O que uma firma de private equity e uma estrela do tênis têm em comum? (Desculpe decepcionar, mas isso não é o começo de uma piada). Segundo Novak Djokovic, 24 vezes campeão de Grand Slam e medalhista de ouro olímpico, ambos são movidos por "disciplina, pensamento de longo prazo e coragem para continuar melhorando".
Lendo as razões do tenista para sua nomeação na General Atlantic como consultor estratégico global da firma de private equity, parecia que ele tinha tirado as palavras do nada. Ele poderia facilmente ter citado pontos em comum como comer comida, usar sapatos e ganhar muito dinheiro.

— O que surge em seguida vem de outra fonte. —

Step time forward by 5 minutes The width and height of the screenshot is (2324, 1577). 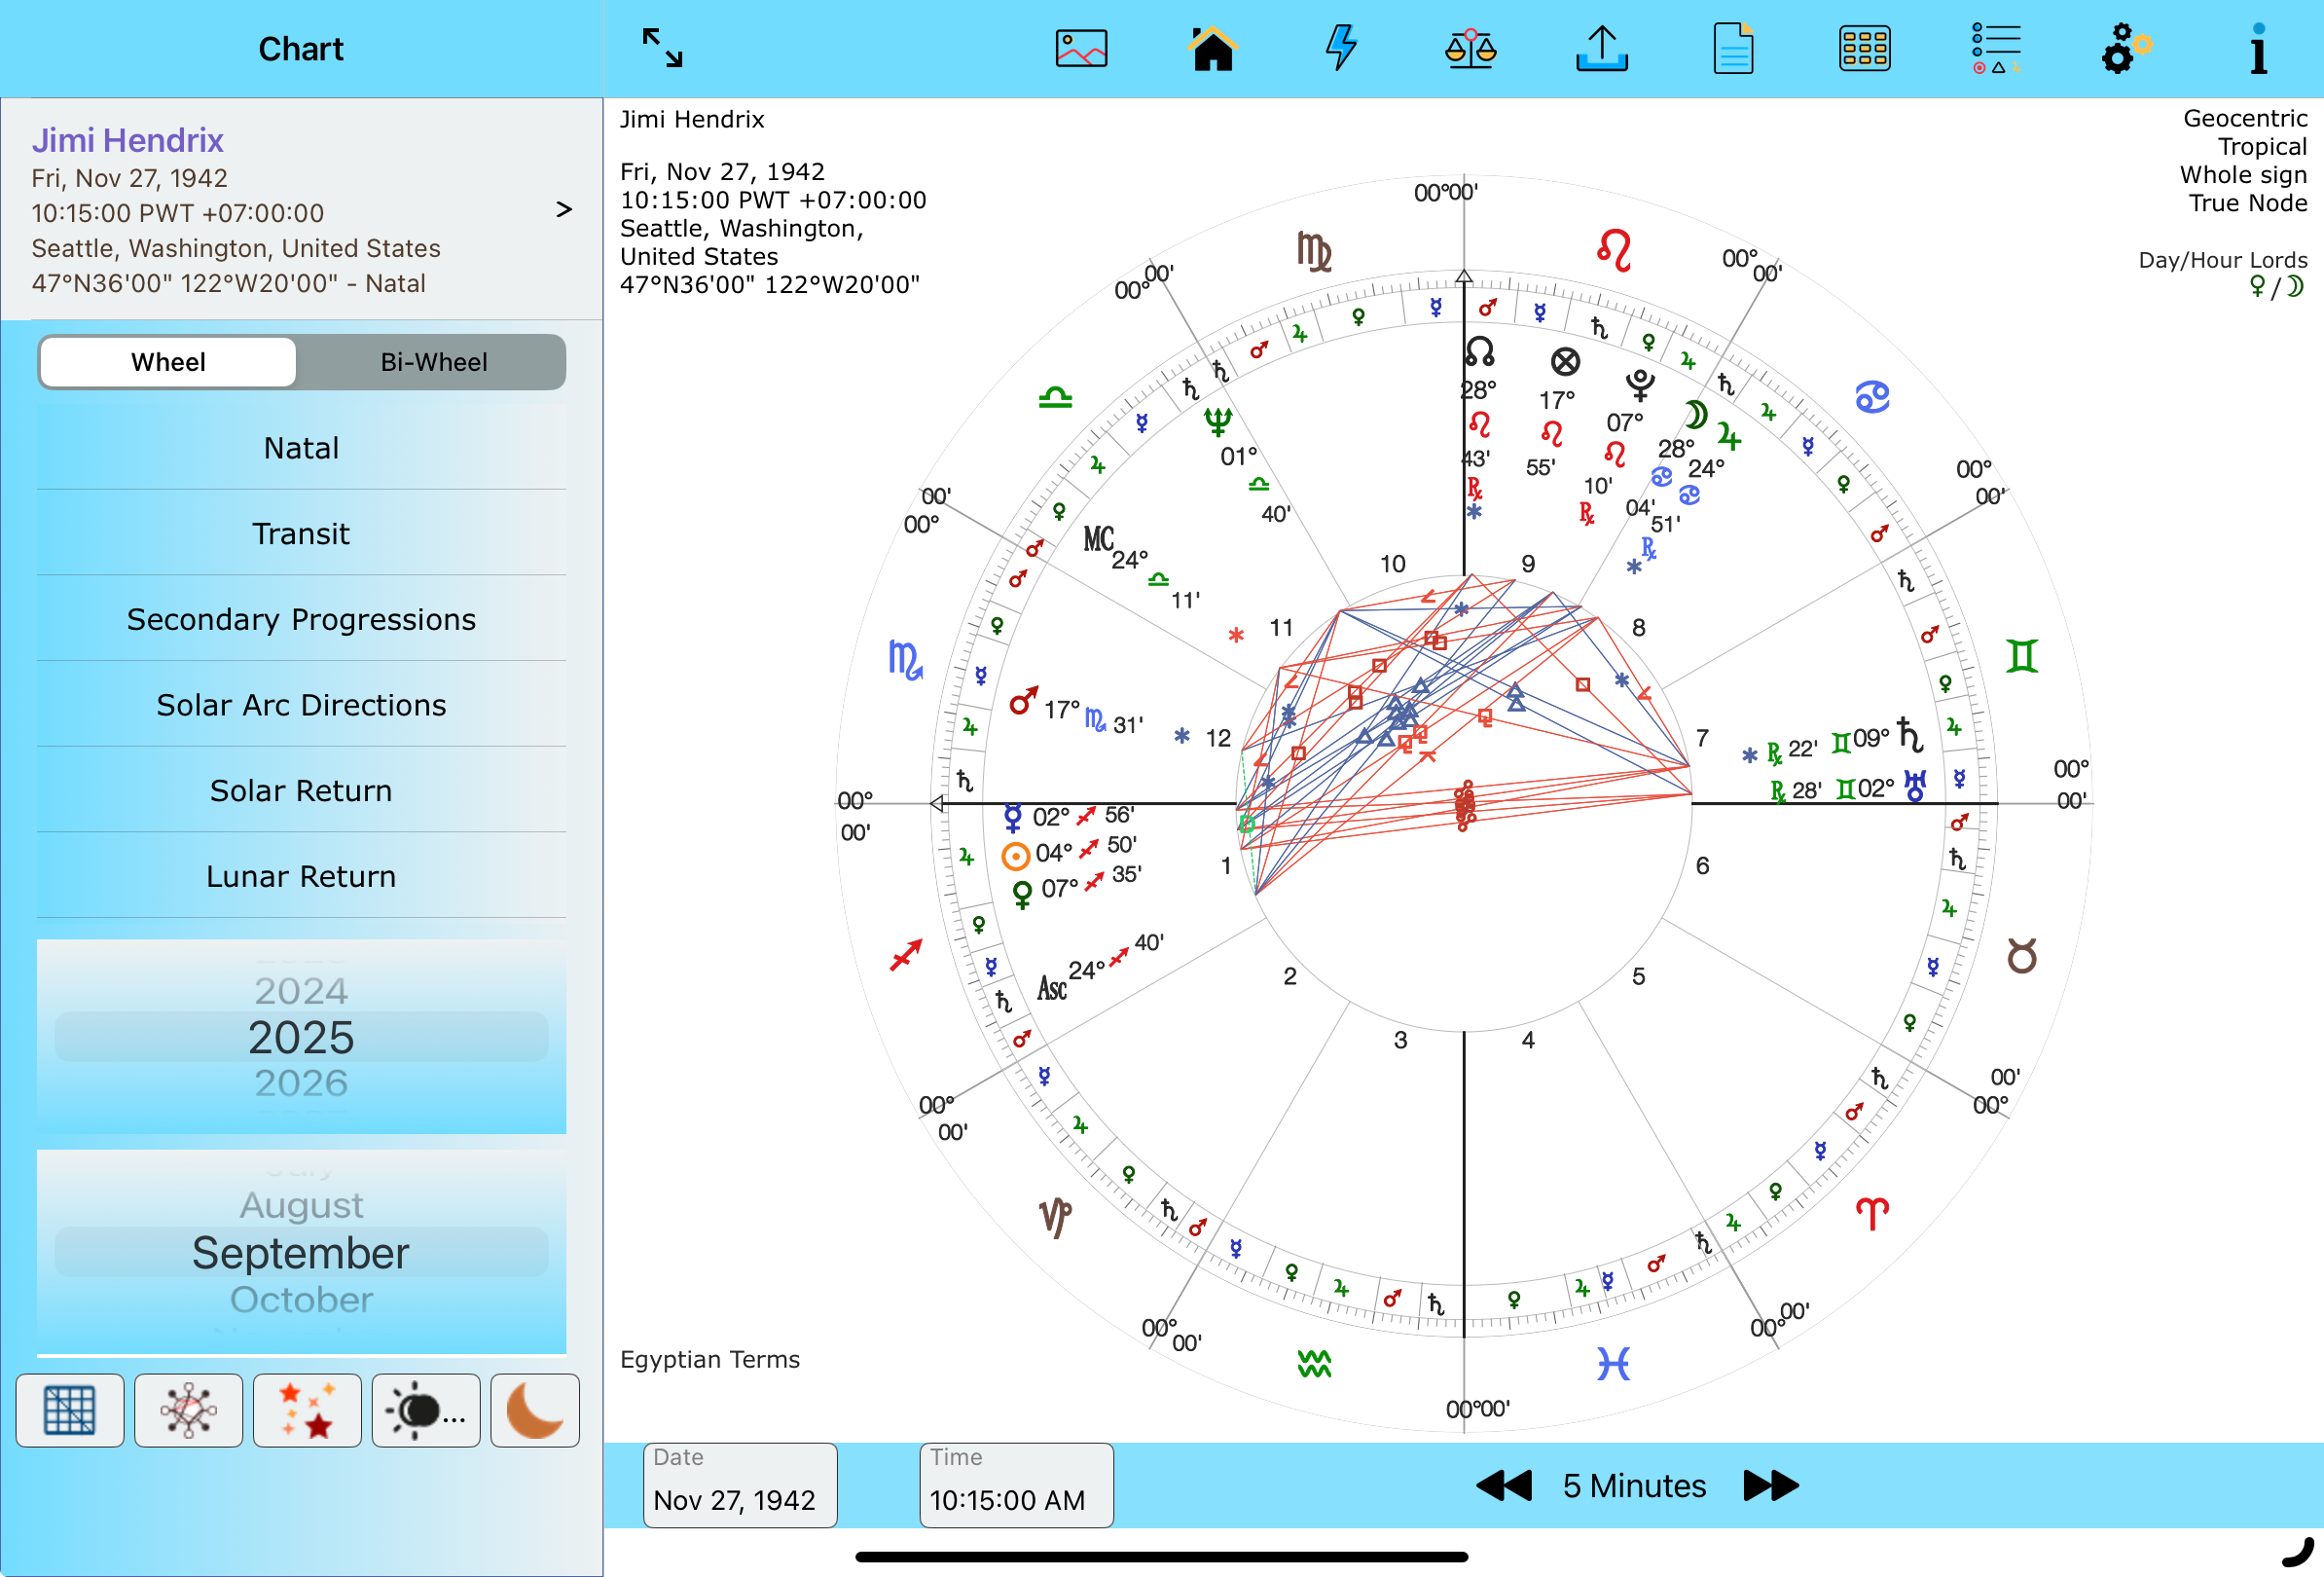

A aliança é o mais recente desdobramento da entrada do private equity no esporte, incluindo futebol, Fórmula 1 e críquete, entre outros. O setor chegou até ao esporte juvenil, provocando uma campanha de políticos americanos para "expulsar o private equity do esporte infantil e acabar com a exploração".À medida que a cooperação ganha força, Djokovic é um entre vários esportistas nomeados para cargos em serviços financeiros. Sir Andy Murray é sócio associado da Redrice, firma de capital de risco. A também estrela do tênis Serena Williams fundou a sua própria.
Recrutar estrelas para suas fileiras pode bajular executivos financeiros ultracompetitivos, que já abandonaram o velho clichê do ricaço sedentário em favor de esportes de resistência e competições de Hyrox. Como dizia uma manchete: "O verdadeiro poder de um CEO é ter abdômen tanquinho". Usando um colete com peso de 9 quilos, Mark Zuckerberg completou recentemente o Murph Challenge, que inclui uma corrida de 1,6 quilômetro, 100 barras, 200 flexões e 300 agachamentos livres.